The only notable song penned about Brady and Hindley remains ‘Suffer Little Children’ by The Smiths, which first appeared on the band’s eponymous 1984 debut album; it caused minor outrage at the time of its release, though the track is more of a baleful comment on the uneasy atmosphere an entire generation of Mancunians were raised in, one in which the shadows of the Moors Murderers hung over their childhoods with the toxic pallor of factory fumes in a Lowry painting. It also reflected the Fleet Street fascination with keeping the couple in the public eye rather than letting them rot away behind bars; the outrage surrounding the song was ironically generated by the press rather than the families of the Moors Murderers’ victims.

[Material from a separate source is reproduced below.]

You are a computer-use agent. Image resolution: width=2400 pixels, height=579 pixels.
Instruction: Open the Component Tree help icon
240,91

Myra Hindley’s role in the ugly affair seemed so contradictory to the maternal instinct we are constantly reminded is harboured in the breast of every woman that it served to maintain her high profile until her death. Some of the slavering articles on the subject of her sex life in gaol were far more disturbing than the lyrical content of ‘Suffer Little Children’, and the manner of reportage that continued to pollute the pages of the press in the decades after the pair were banged-up was often as sensationalistic as that which accompanied Jack the Ripper’s activities a century earlier.

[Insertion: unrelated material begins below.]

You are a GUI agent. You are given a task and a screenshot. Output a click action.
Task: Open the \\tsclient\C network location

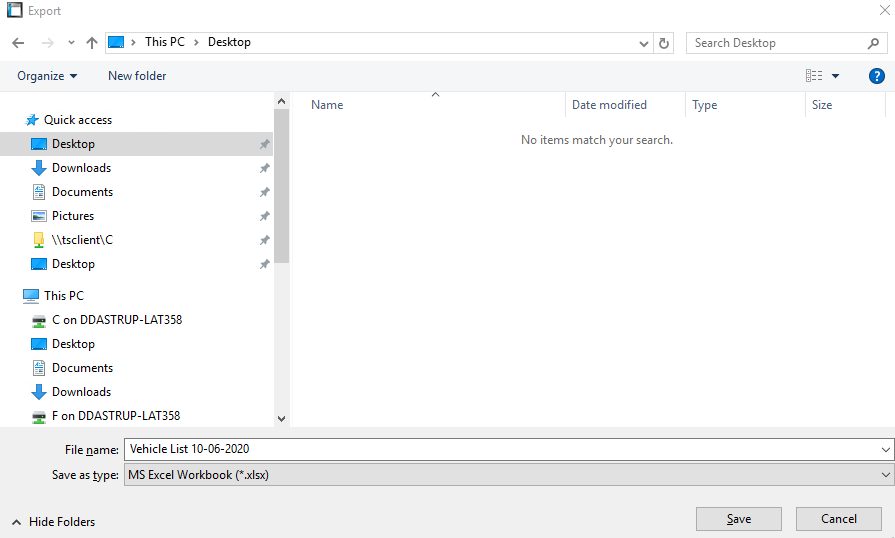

Few people, if anyone, will mourn the passing of Ian Brady. There’s no reason why they should. That he took the burial location of one victim to his grave, depriving Keith Bennett’s surviving family members of the smallest semblance of solace, is testament to his indifference to the suffering he caused. His inevitable absorption into the future Chamber of Horrors may still be a long way off, but now that he can no longer be a source of shock-horror headlines from his long-term deathbed, such headlines will gradually cease and the families he destroyed over fifty years ago can achieve some form of peace, however minimal it may be.